Records drawn from a dataset:
____________________

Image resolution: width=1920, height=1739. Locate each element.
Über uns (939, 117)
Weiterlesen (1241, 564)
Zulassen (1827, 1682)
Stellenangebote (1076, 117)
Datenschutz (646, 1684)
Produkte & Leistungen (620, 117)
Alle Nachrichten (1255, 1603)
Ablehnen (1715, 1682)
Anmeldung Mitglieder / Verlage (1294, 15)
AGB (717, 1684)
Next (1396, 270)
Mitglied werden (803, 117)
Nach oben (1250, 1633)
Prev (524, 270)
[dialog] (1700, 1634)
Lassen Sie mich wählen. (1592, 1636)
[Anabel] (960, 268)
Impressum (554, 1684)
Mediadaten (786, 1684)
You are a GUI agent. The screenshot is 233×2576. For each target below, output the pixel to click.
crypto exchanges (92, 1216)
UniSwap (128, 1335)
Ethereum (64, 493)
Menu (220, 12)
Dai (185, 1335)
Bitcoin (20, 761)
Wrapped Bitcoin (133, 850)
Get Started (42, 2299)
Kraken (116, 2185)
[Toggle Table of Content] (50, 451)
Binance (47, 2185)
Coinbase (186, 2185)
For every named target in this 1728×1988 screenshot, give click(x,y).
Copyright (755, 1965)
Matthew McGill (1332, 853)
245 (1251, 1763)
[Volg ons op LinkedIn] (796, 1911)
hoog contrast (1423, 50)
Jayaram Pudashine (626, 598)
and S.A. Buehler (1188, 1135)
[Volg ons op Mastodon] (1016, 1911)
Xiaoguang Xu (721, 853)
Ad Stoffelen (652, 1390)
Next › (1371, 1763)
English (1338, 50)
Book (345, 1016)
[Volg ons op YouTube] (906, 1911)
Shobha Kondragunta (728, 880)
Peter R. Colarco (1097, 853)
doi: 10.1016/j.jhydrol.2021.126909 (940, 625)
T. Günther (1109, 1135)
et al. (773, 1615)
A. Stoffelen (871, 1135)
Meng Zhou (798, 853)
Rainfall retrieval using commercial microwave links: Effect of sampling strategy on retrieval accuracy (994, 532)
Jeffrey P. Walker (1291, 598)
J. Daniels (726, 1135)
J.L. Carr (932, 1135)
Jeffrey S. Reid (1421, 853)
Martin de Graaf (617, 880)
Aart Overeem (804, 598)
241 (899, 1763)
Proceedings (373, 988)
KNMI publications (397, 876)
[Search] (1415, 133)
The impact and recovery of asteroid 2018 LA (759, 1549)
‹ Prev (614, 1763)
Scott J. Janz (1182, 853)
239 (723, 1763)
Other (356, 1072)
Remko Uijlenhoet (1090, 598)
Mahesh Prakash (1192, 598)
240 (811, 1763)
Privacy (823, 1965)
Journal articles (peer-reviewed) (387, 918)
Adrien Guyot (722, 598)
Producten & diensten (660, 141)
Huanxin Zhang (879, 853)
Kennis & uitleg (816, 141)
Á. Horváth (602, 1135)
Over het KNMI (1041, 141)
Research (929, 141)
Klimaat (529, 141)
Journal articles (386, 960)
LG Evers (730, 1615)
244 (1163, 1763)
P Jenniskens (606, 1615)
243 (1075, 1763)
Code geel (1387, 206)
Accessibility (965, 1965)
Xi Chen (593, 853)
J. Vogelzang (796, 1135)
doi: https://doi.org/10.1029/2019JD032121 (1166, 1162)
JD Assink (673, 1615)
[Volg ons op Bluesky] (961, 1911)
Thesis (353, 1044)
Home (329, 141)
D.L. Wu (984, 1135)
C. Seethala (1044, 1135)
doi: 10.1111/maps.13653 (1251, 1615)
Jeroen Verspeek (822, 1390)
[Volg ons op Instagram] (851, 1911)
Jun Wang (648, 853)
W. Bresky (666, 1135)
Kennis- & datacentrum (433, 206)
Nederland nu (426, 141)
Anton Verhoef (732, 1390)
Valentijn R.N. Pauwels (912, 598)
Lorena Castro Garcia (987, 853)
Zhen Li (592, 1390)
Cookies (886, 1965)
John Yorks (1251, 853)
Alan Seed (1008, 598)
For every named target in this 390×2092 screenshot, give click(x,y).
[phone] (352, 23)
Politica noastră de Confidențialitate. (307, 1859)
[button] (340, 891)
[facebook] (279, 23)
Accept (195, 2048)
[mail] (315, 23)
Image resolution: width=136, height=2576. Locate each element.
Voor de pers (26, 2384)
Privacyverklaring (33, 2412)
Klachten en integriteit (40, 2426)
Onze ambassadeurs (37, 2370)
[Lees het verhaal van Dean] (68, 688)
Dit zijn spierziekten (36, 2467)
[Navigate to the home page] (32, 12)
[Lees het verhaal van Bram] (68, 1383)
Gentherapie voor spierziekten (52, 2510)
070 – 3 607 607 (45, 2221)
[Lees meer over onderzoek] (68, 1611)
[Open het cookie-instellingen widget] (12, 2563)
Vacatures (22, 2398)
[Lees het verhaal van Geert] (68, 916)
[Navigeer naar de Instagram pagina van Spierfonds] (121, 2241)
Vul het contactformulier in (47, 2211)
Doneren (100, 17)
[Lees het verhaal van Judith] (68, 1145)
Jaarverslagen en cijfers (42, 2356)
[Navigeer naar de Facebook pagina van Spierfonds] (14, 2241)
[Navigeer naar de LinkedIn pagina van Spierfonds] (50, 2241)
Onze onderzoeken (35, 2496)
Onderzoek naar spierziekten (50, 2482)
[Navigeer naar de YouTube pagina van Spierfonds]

____________________

Brief: Set every line down again exactly. Begin with the first line of the entries and finish with the line containing "Ablehnen (1715, 1682)".

Result of the task:
Image resolution: width=1920, height=1739. Locate each element.
Über uns (939, 117)
Weiterlesen (1241, 564)
Zulassen (1827, 1682)
Stellenangebote (1076, 117)
Datenschutz (646, 1684)
Produkte & Leistungen (620, 117)
Alle Nachrichten (1255, 1603)
Ablehnen (1715, 1682)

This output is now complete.